+++ SOURCE DOCUMENT

Even in the still-emerging, constantly shifting streaming business, FuboTV continues to inspire unusually divergent reviews from analysts.
In many respects, the
“sports-first” live TV streaming platform looks good on paper.
In fact, the company just this morning released preliminary Q4 2020 results that anticipate 545,000 year-end
subscribers — up 72% year-over-year, and notably higher than its 510,000 projection going into the quarter.
The company also expects revenue to reach between $94 million and $98 million
— a YoY gain of 77% to 88%, and again up considerably from its previous estimate of $80 million to $85 million.
That’s on top of Q3 results showing a 58% YoY increase in
subscribers to 455,000; a 14% YoY increase in average revenue per user; 71% growth in adjusted revenue to $61.2 million; and impressive 153% growth in ad revenue to $7.5 million.
In addition,
the company logged an 83% YoY increase in total content hours streamed, to 133.3 million, and a 20% YoY increase in average monthly hours streamed by monthly active users, to 121.
After its
IPO in October, the virtual multichannel programming distributor (vMVPD) raised $183 million at $10 per share.
After a strong first earnings statement in November, its shares “absolutely
skyrocketed… with Needham's Laura Martin raising her target to a street-high $60 on December 22,” TMFStoneOak’s Billy Duberstein noted in Motley Fool on December 29.
Among Needham’s rationales for bullishness: FuboTV’s stated intention to enter the sports betting market and its December acquisition of fantasy sports software firm Balto Sports; its
having doubled its streaming market share over two years, to 5%; its partnership with Hisense in January 2020 to become its preferred sports partner for its VIDAA TVs; and its trading at a 62%
discount versus OTT streaming peers, with potential to close that valuation gap through 150% growth in CTV advertising in 2021.

++++++
+++ DATA EXTRACT

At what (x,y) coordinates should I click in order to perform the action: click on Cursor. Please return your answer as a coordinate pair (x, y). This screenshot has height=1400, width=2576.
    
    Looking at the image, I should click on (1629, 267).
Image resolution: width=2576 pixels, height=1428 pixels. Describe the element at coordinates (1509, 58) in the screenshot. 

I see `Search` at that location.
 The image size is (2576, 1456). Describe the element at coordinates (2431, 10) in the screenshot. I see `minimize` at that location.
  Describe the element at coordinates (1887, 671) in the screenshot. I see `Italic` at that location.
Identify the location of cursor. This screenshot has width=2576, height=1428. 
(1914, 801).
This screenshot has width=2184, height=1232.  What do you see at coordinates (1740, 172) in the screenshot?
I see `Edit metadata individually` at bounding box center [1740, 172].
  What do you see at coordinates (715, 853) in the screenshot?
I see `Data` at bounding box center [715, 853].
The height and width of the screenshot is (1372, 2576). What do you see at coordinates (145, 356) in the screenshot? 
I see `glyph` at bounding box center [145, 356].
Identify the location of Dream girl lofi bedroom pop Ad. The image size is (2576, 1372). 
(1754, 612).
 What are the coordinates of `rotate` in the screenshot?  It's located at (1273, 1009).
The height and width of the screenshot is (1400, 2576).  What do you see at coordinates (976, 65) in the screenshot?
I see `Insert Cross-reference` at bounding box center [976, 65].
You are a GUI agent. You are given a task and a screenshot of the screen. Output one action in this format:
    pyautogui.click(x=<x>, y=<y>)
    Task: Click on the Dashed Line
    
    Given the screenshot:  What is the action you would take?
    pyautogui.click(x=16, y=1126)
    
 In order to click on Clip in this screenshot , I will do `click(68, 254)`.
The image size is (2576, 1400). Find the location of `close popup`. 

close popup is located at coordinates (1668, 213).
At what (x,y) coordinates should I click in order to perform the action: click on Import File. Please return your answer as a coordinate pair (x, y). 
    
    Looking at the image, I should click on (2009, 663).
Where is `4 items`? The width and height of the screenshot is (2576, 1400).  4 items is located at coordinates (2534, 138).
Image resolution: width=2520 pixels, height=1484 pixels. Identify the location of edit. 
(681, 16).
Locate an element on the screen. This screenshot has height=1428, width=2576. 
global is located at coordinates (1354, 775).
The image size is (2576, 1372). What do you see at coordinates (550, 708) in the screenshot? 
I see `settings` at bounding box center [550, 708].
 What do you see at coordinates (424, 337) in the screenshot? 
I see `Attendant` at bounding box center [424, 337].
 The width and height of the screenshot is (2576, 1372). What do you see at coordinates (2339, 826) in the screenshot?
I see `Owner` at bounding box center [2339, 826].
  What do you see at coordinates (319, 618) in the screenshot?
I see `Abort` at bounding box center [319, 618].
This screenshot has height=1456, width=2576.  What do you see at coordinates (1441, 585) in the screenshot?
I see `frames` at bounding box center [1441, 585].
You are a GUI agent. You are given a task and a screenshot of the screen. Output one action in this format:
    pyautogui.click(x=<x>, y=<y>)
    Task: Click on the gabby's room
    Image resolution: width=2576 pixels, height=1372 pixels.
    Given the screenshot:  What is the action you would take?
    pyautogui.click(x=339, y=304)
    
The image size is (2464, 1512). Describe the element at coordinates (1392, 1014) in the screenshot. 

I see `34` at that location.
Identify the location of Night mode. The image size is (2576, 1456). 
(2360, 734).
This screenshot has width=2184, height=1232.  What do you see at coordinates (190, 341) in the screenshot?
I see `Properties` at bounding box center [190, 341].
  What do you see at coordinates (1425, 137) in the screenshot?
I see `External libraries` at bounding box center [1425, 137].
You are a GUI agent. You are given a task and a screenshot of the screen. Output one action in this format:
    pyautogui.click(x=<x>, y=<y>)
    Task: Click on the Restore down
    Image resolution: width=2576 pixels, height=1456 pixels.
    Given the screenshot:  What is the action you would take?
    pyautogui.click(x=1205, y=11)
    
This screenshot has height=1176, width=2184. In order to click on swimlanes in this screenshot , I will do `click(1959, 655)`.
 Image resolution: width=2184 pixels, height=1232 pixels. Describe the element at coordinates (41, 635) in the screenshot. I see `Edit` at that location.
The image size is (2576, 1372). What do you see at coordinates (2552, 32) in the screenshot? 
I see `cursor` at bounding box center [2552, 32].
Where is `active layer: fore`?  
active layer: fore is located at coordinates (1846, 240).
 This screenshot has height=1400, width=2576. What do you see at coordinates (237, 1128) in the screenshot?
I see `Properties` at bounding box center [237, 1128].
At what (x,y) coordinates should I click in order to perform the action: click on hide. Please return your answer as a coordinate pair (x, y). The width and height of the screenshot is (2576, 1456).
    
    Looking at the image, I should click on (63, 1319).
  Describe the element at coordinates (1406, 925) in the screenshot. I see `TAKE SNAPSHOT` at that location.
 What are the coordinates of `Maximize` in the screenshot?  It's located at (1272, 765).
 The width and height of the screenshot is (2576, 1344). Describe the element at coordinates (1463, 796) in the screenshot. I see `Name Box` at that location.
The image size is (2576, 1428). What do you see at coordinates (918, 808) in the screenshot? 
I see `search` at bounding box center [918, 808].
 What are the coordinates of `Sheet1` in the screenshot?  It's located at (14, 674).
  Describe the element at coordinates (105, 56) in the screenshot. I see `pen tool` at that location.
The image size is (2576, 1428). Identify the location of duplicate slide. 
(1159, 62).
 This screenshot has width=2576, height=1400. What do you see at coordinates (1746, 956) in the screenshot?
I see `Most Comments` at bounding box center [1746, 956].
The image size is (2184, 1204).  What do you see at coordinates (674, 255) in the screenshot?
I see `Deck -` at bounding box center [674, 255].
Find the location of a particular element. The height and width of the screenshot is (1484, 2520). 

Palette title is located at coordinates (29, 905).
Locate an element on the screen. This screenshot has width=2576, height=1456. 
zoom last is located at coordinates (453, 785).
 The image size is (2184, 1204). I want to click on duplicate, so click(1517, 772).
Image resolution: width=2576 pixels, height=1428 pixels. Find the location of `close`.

++++++

Translate this sentence from the FuboTV article into Spanish: "After its IPO in October, the virtual multichannel programming distributor (vMVPD) raised $183 million at $10 per share." None of the rows above are needed.

Tras su salida a bolsa (IPO) en octubre, el distribuidor virtual de programación multicanal (vMVPD) recaudó 183 millones de dólares a 10 dólares por acción.